I used to have a plastic partridge covered in real feathers, that came with a set of plastic pears. One year, our Christmas tree got dumped over because Princess, a cat we had at the time, tried to catch the partridge. After that, I didn't hang birds in the tree that had real feathers on them.

I also like to hang one of my little stuffed bats in the tree just because I like bats and think they're cute. It's not a Christmas ornament, but it's really cool..


A plushie Stacy made one year for one of her friends.

There's also a little dragon that's not a Christmas ornament, but I put it in the tree because it's so cool. I got it at the Harbor Book Store behind Graeter's Ice Cream in Westerville, Ohio in the summer of 2011. Graeter's Ice Cream used to be Cockrell's restaurant where my brother used to work . That's probably the last time we will be in Ohio for a long time, due to the fact we can no longer take two weeks to go up to Ohio and I think the book store as since closed due to financial reasons.

The dragon is in the upper right hand corner.

Our tree top angel I got at half-price at Hobby Lobby when I worked there.
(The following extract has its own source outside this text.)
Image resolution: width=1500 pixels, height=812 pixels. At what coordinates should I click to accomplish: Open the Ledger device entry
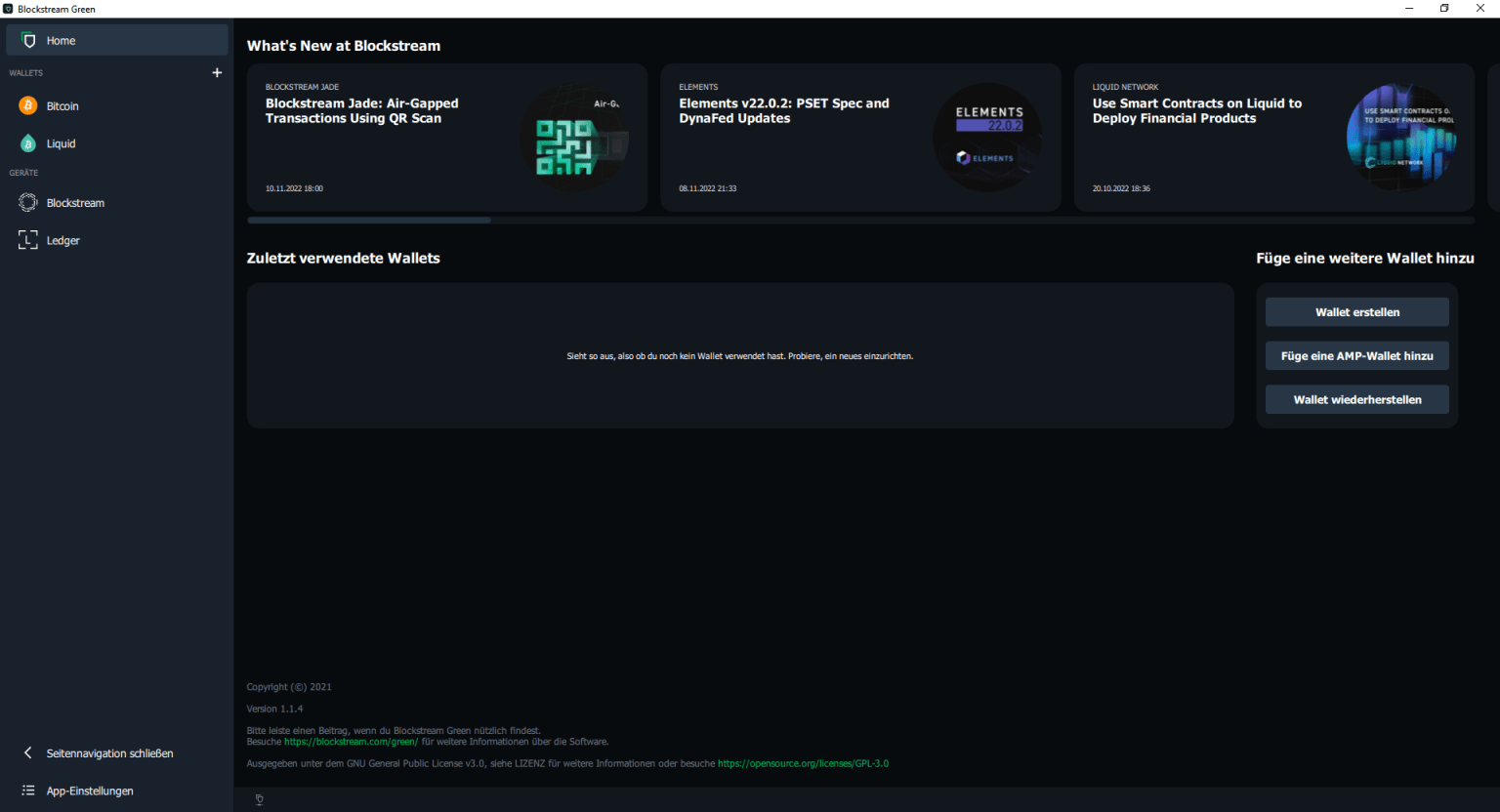coord(27,239)
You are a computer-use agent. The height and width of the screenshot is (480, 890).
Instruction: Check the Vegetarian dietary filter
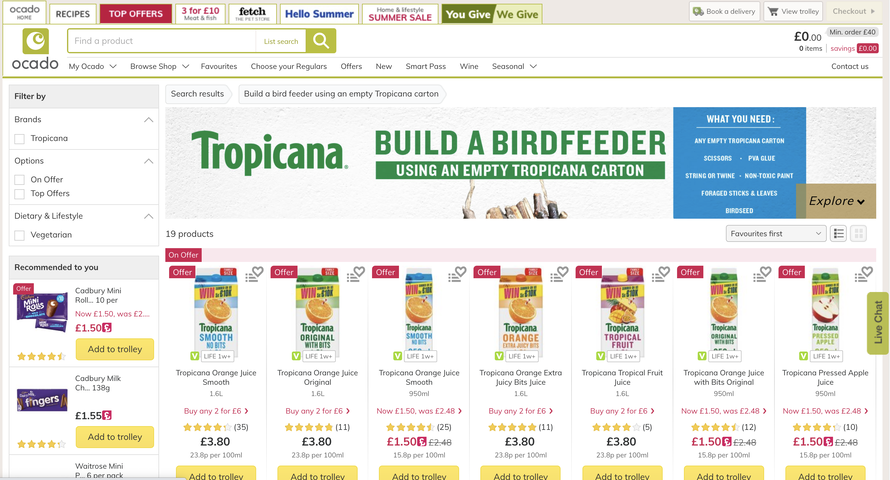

She has been at the top of our tree for a number of years. There's no real special story behind her, except that I got her for a really good price at Hobby Lobby and she looks really pretty up there.


 There are so many ornaments on our tree with stories behind therm and when I hang them on the tree each year and see them hanging on the tree, I remember those stories when I see those ornaments and that's a small part of what makes Christmas special for me. Each and every year, our Christmas tree has a unique collection of memories and more are made every year.